Ich habe es schon vor einiger Zeit aufgegeben, das Bildblog regelmäßig zu verfolgen. Dabei ist es nicht die Qualität, die mich stört, sondern die Widerwärtigkeit der dokumentierten Geschichten, die mir allzu regelmäßig die Laune verdarben. Nichts desto weniger, die Arbeit die dort geleistet wird sehe ich sehr hoch an und halte sie für enorm wichtig.
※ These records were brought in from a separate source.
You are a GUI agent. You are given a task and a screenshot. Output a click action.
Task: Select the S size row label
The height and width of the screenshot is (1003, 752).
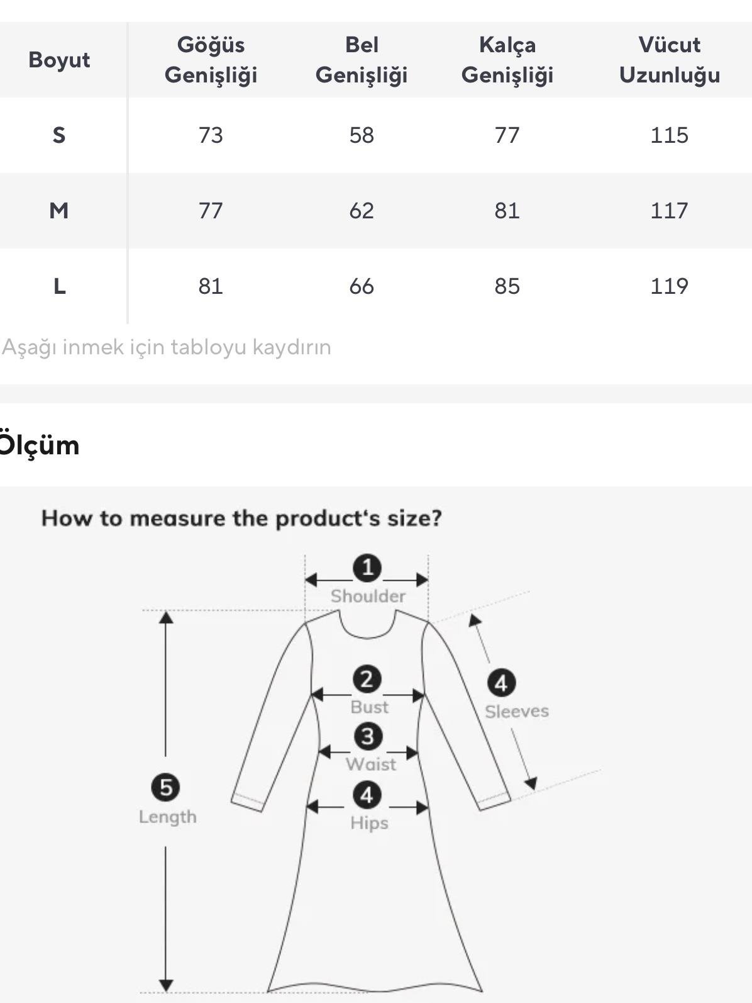tap(59, 135)
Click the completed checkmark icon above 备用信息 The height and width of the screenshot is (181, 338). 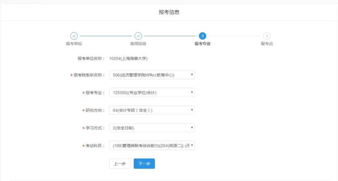click(138, 36)
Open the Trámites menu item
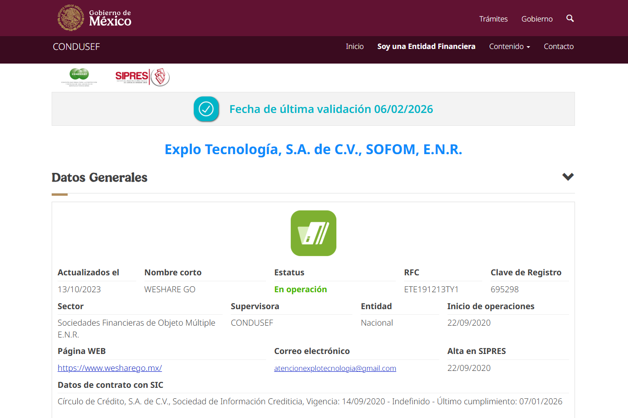The height and width of the screenshot is (418, 628). click(x=493, y=19)
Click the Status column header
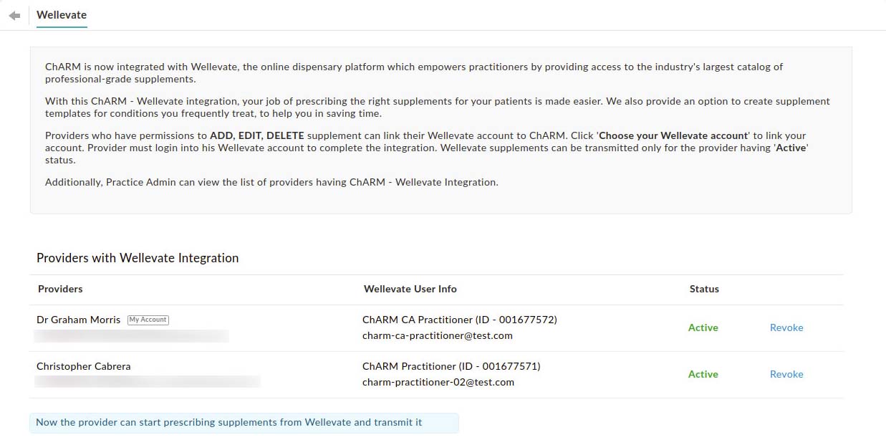 click(704, 289)
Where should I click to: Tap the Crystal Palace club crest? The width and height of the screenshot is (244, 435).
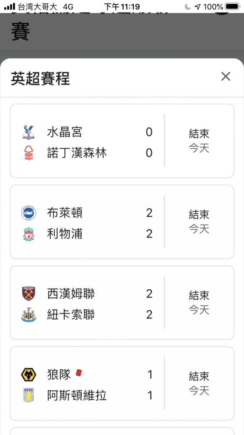click(29, 132)
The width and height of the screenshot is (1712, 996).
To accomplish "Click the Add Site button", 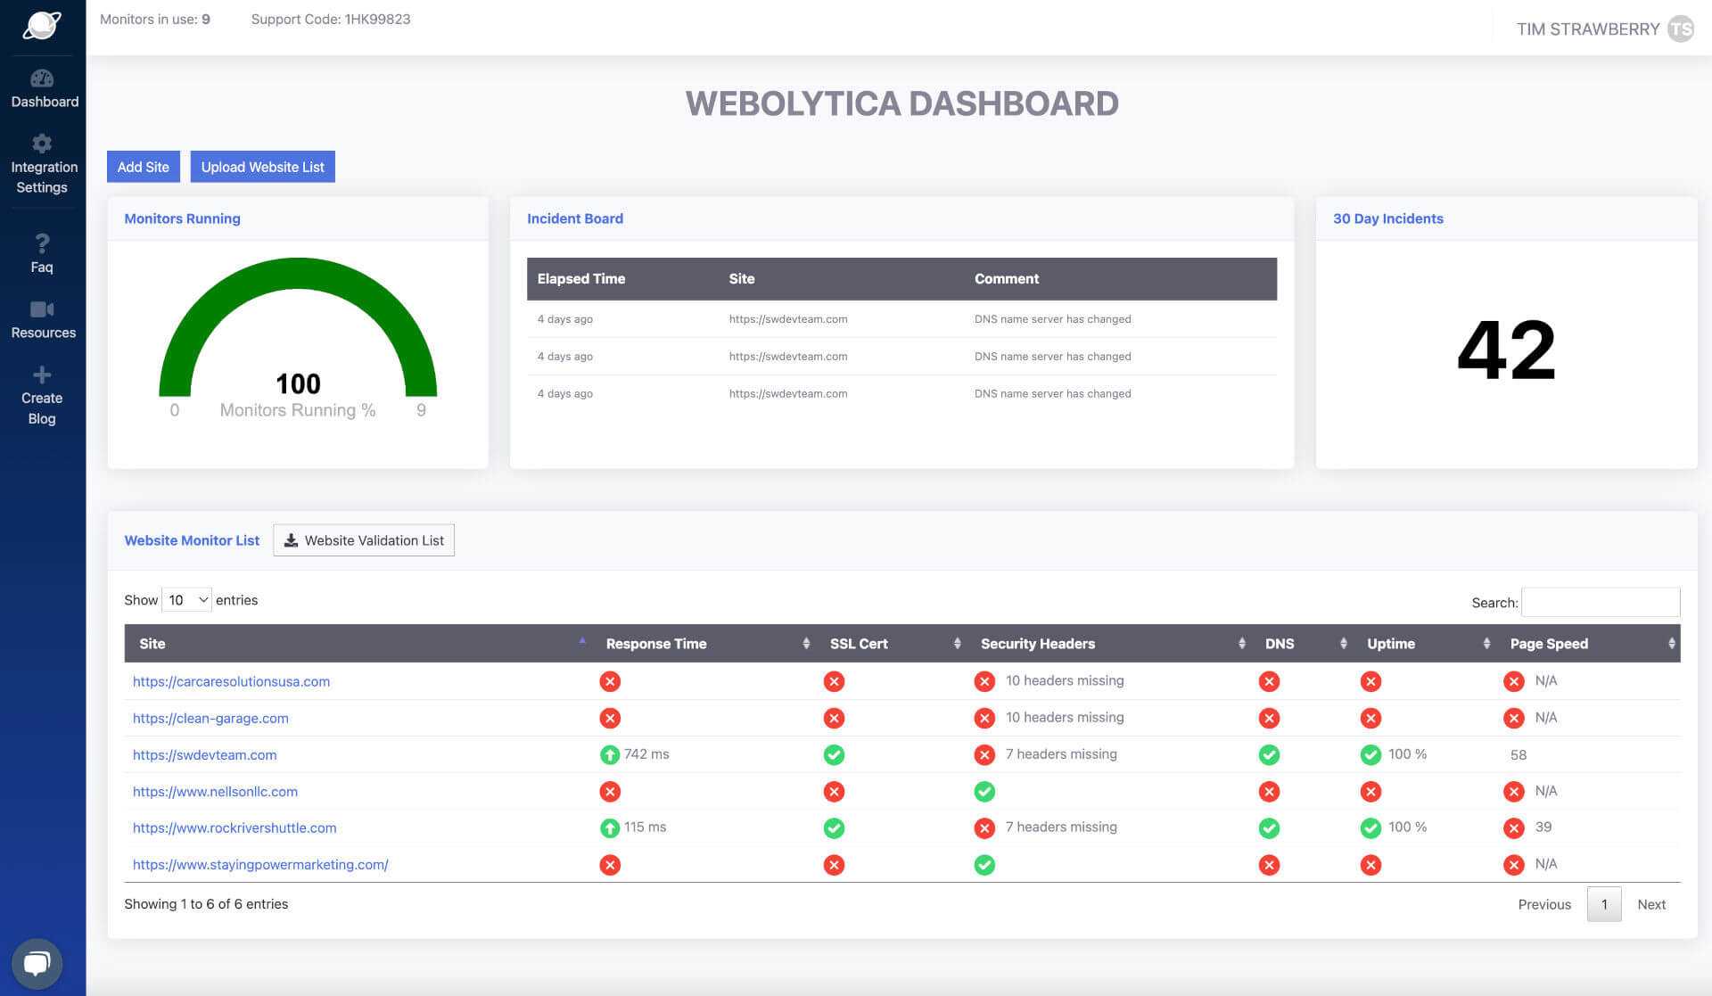I will [143, 167].
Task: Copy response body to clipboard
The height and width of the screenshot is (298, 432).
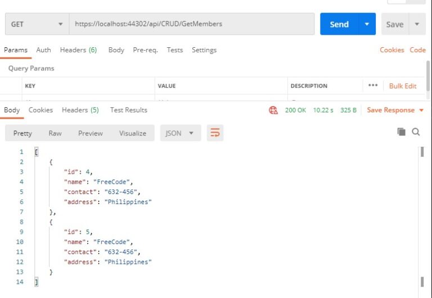Action: pyautogui.click(x=402, y=132)
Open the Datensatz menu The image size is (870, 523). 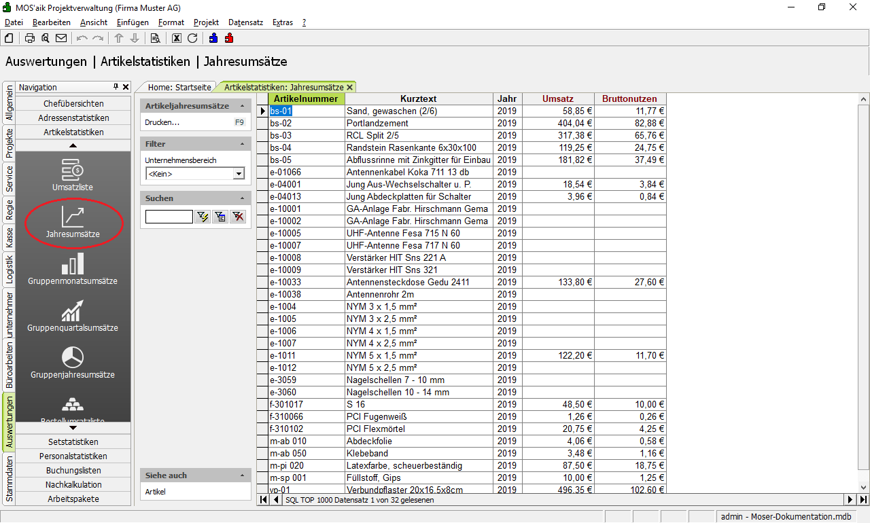click(245, 22)
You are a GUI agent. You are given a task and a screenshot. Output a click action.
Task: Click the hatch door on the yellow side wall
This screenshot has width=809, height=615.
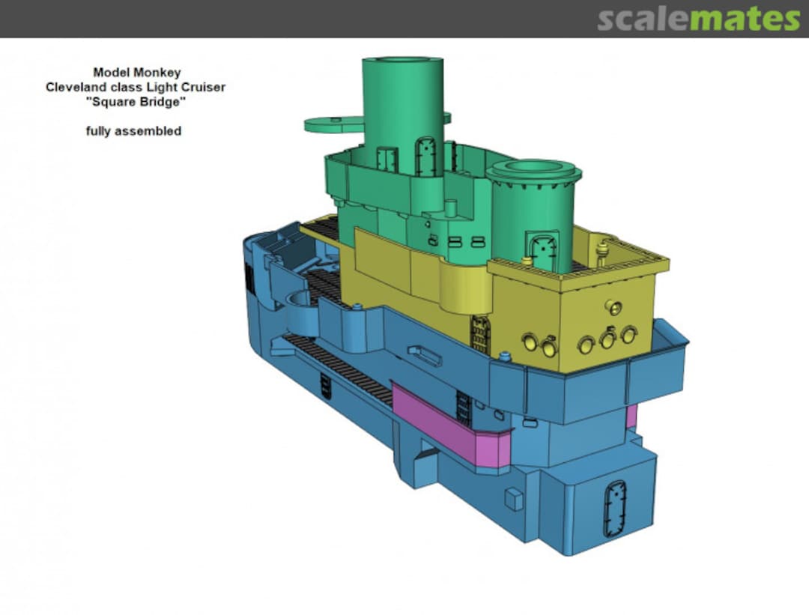point(480,335)
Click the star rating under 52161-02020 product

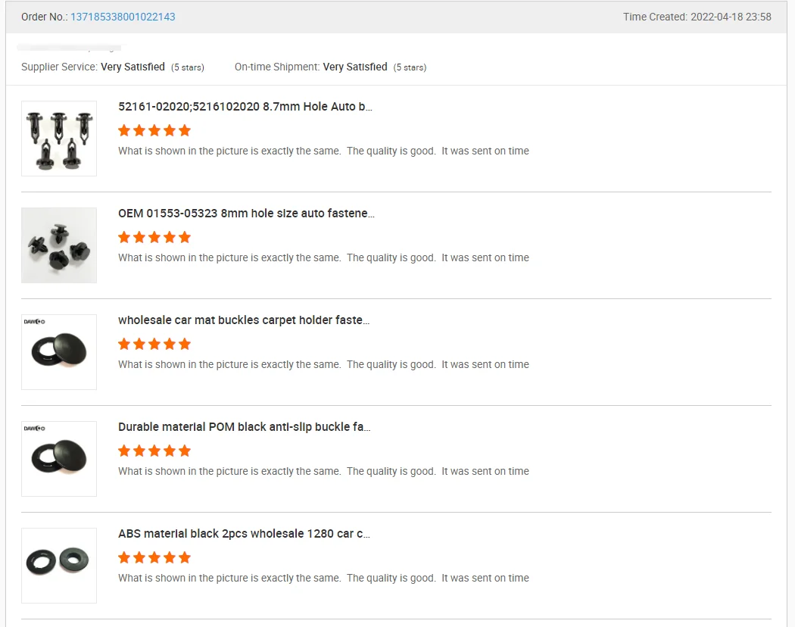154,130
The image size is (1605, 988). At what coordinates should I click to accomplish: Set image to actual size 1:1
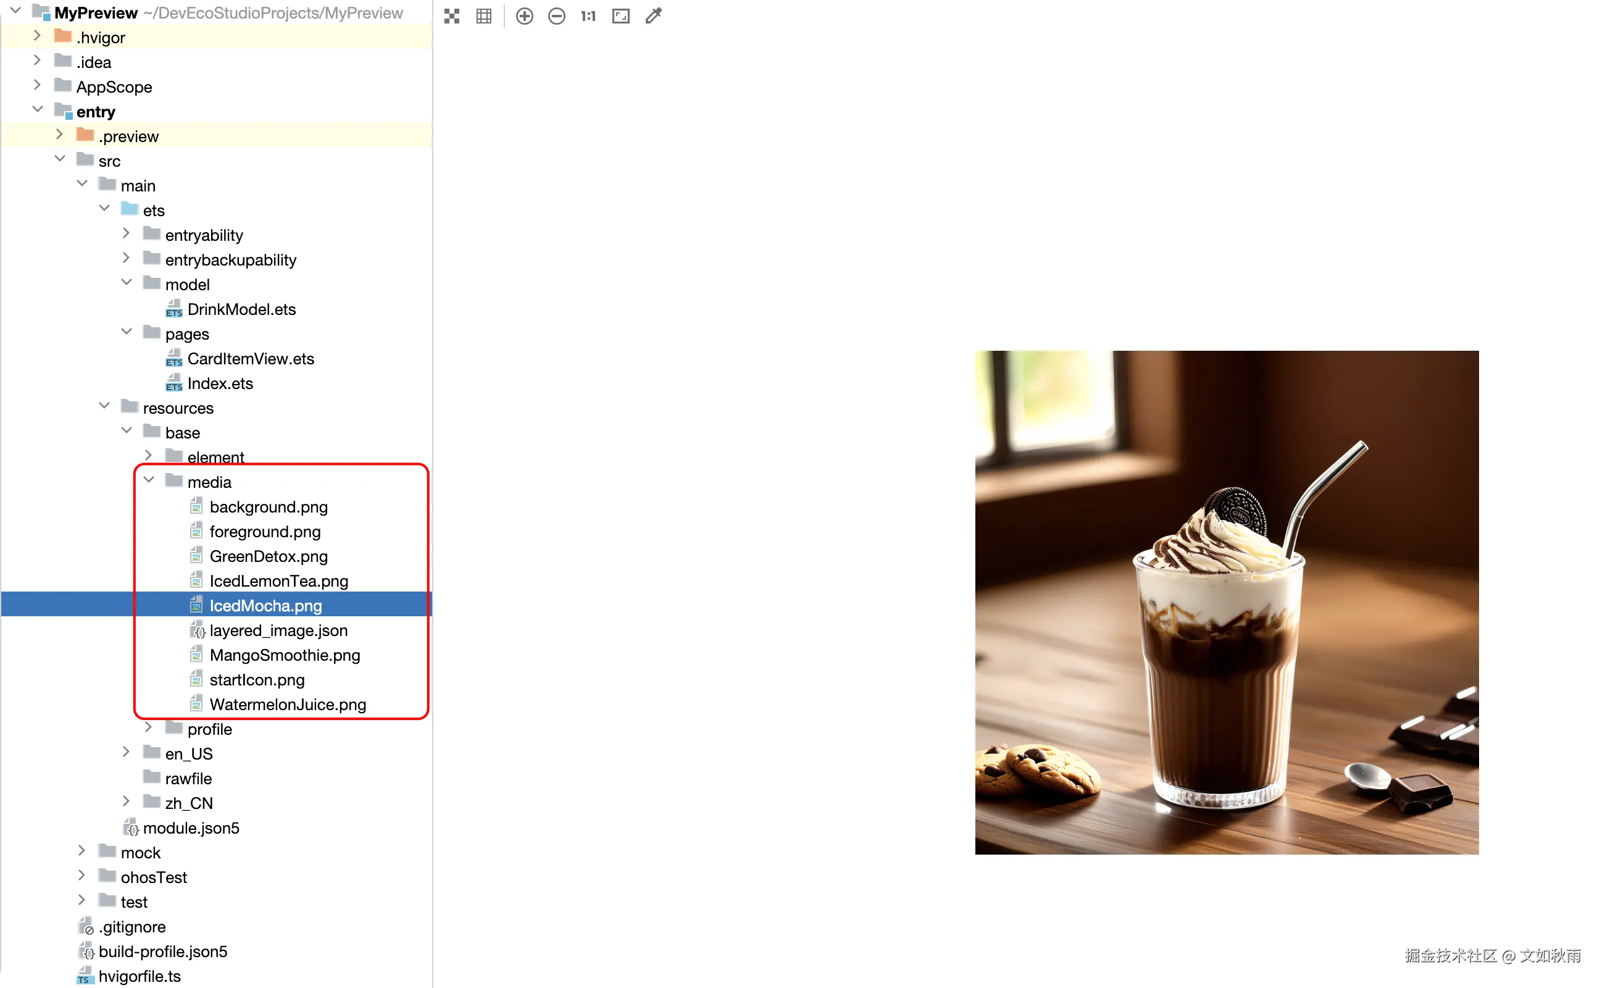click(x=588, y=16)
Volker Pispers rechnete schon ein ums andere mal vor, dass dieses Land es nicht schafft, 13 Millionen Menschen eine Arbeit zu geben, die ein würdiges Auskommen sichert. Schuld daran ist der Neoliberalismus, der sich als roter Faden seit Jahrzehnten durch die Politik zieht. Austärität, Privatisierung und damit konsequente Umverteilung von Unten nach Oben sind nur einige der Eckpfeiler, die unabhängig der gerade regierenden Parteien der Ungerechtigkeit immer schneller Vorschub leisten.

Dafür, dass dieses Viertel (von grob geschätzt 54 Millionen Menschen im Alter der Erwerbstätigkeit) aber nicht aufsteht und diesen Weg der Politik ernsthaft zu hinterfragen beginnt, leistet »Bild« in guter Regelmäßigkeit ihren Beitrag, in dem sie Minderheiten als Feindbilder zeichnet und damit die Schwachen sich gegenseitig bekämpfen lässt. Mag sein, dass ich diese geistigen Beckenrandschwimmer, die dort kommentieren, als zu relevant einschätze, aber solange »Bild« (und andere Machwerke) die Medienlandschaft dominieren, wird sich in diesem Land nichts ändern. Der Trend, so zeigt es die jüngere Vergangenheit, lässt leider nichts gutes hoffen.